**Provided records**:

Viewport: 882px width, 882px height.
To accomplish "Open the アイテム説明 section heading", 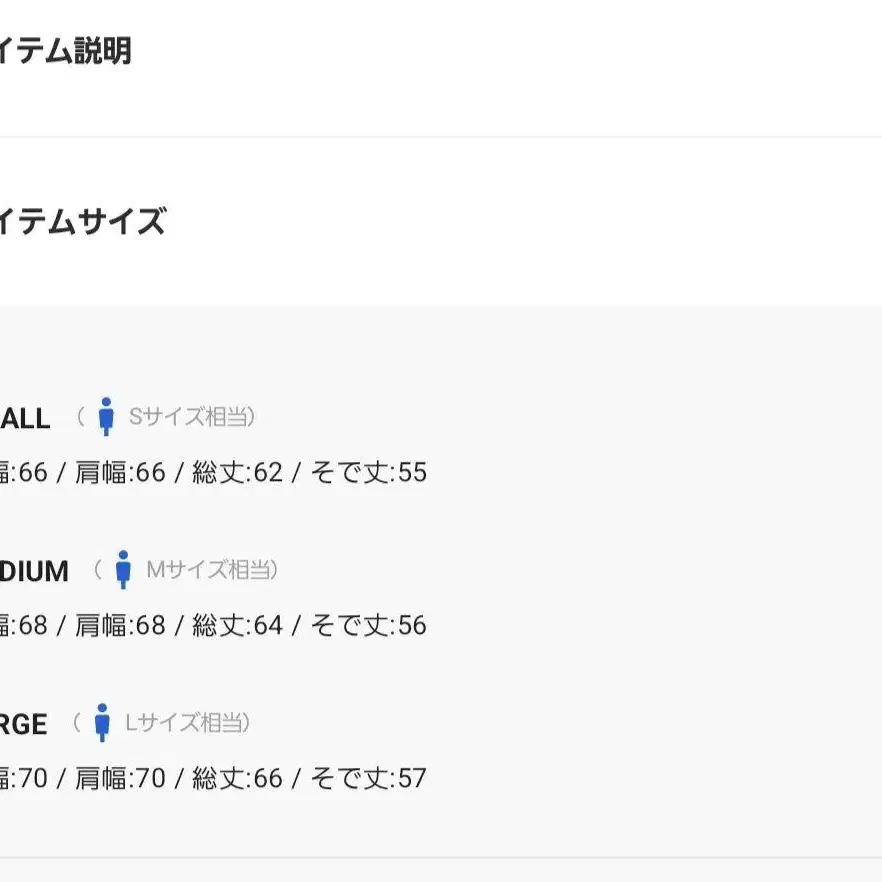I will pos(65,51).
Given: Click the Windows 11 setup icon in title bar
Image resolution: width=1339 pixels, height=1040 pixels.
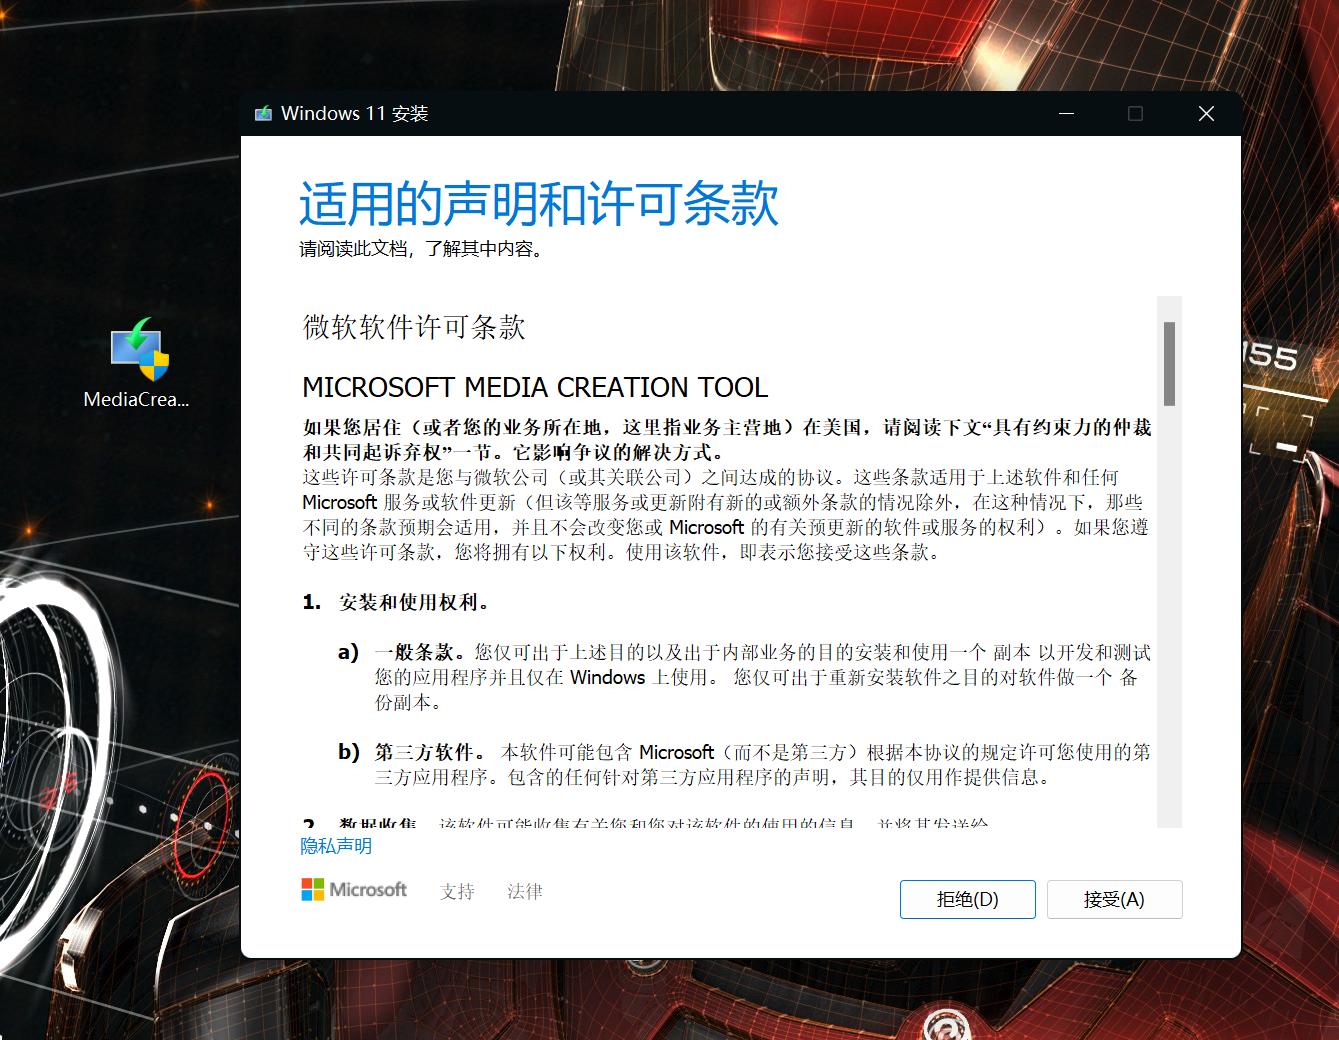Looking at the screenshot, I should 263,113.
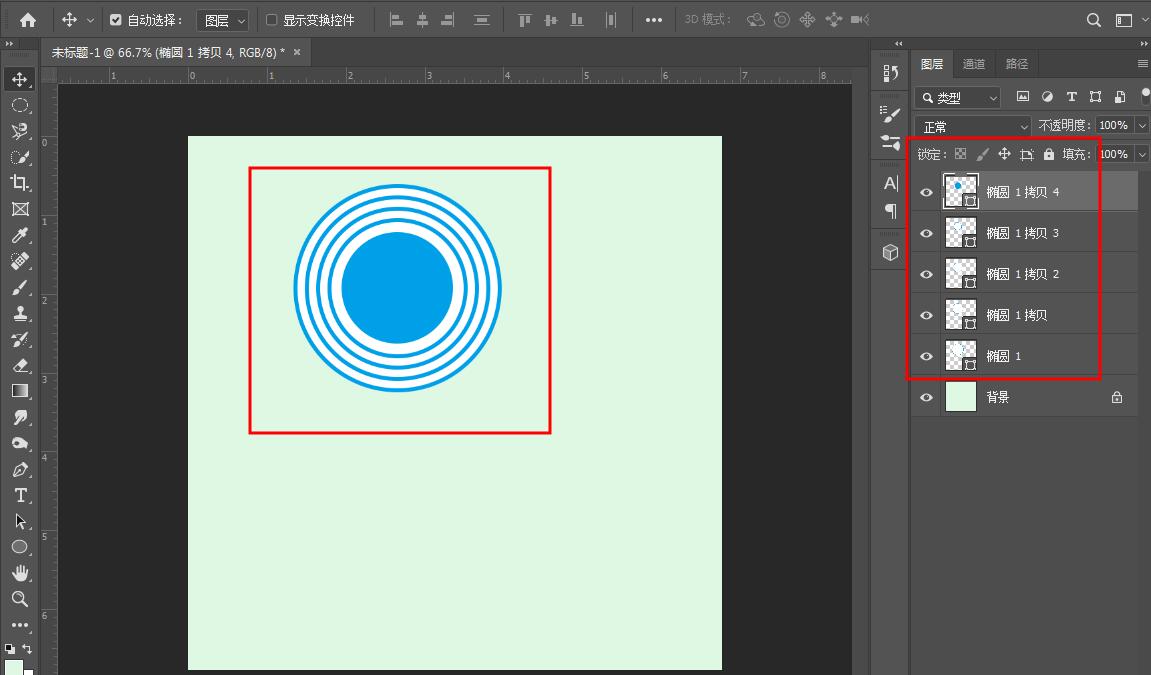
Task: Choose the Eyedropper tool
Action: [x=20, y=235]
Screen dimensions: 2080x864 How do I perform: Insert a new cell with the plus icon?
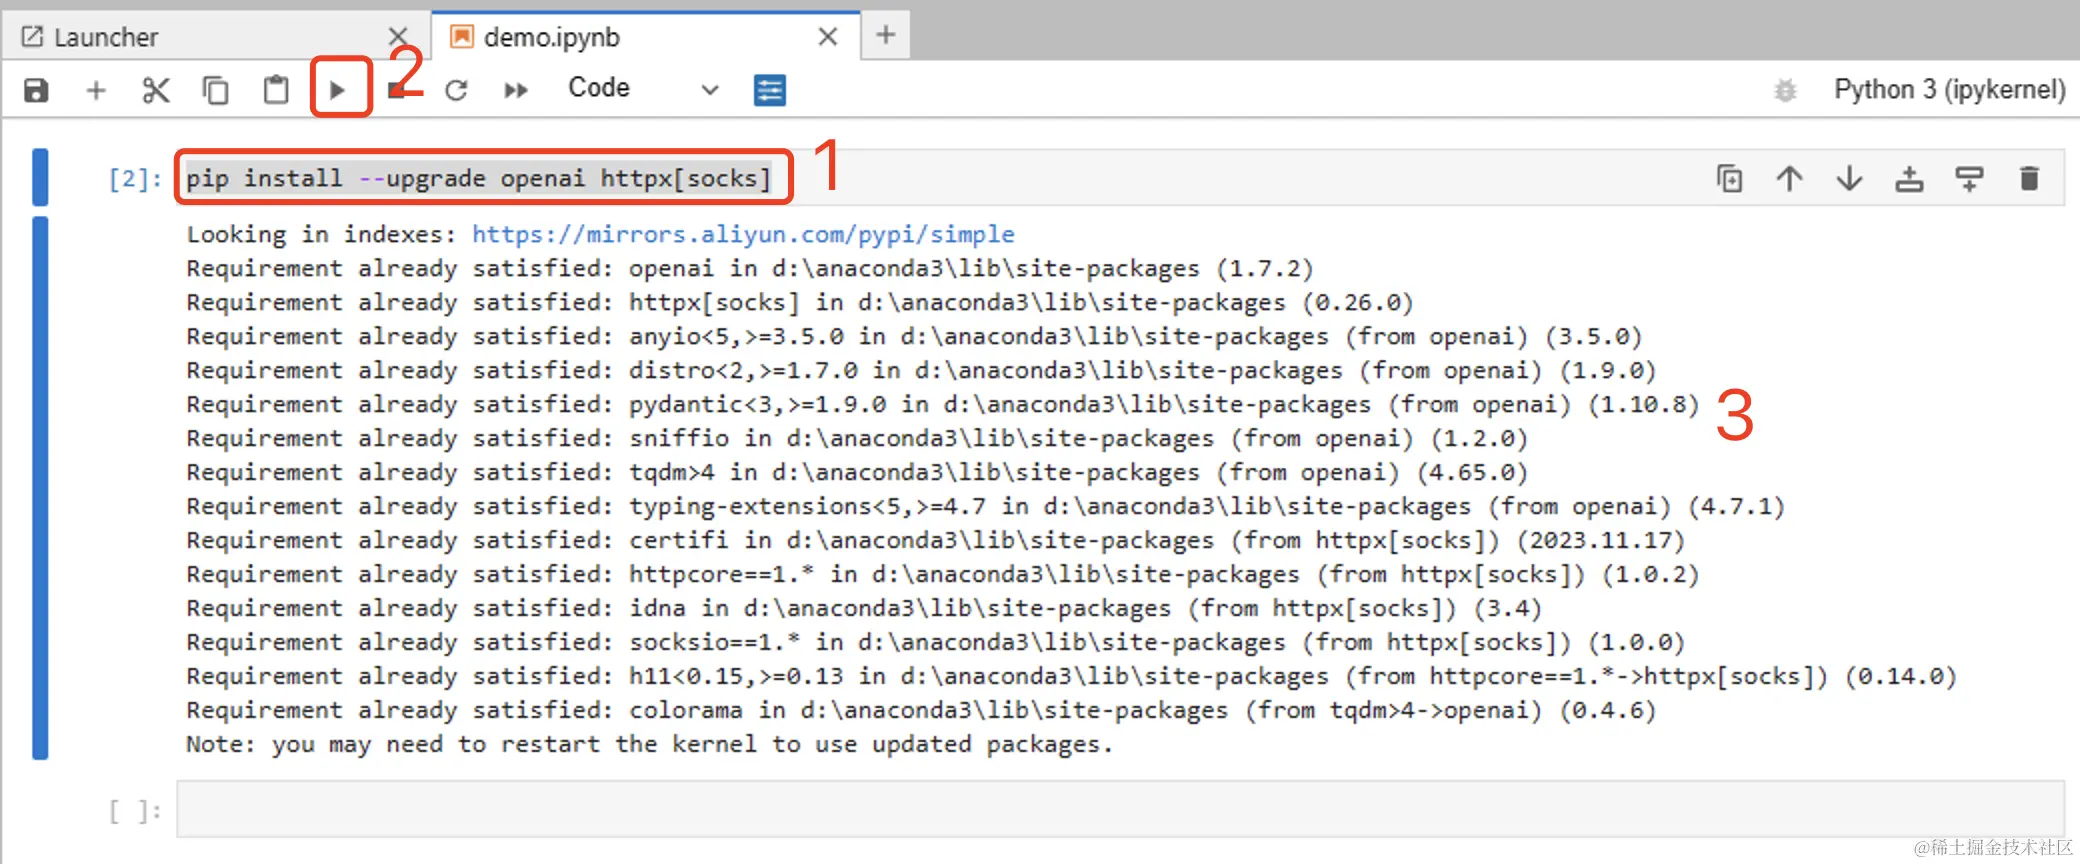[x=96, y=91]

**Do this**: Copy out the lines above, exactly as they appear, from the line containing "Given: Click the" through the last line, including both of those lines. Leave out the pictures.

**Complete answer**:
Given: Click the Windows 11 setup icon in title bar
Image resolution: width=1339 pixels, height=1040 pixels.
Looking at the screenshot, I should 263,113.
Task: Choose the Eyedropper tool
Action: [x=20, y=235]
Screen dimensions: 2080x864 How do I perform: Insert a new cell with the plus icon?
[x=96, y=91]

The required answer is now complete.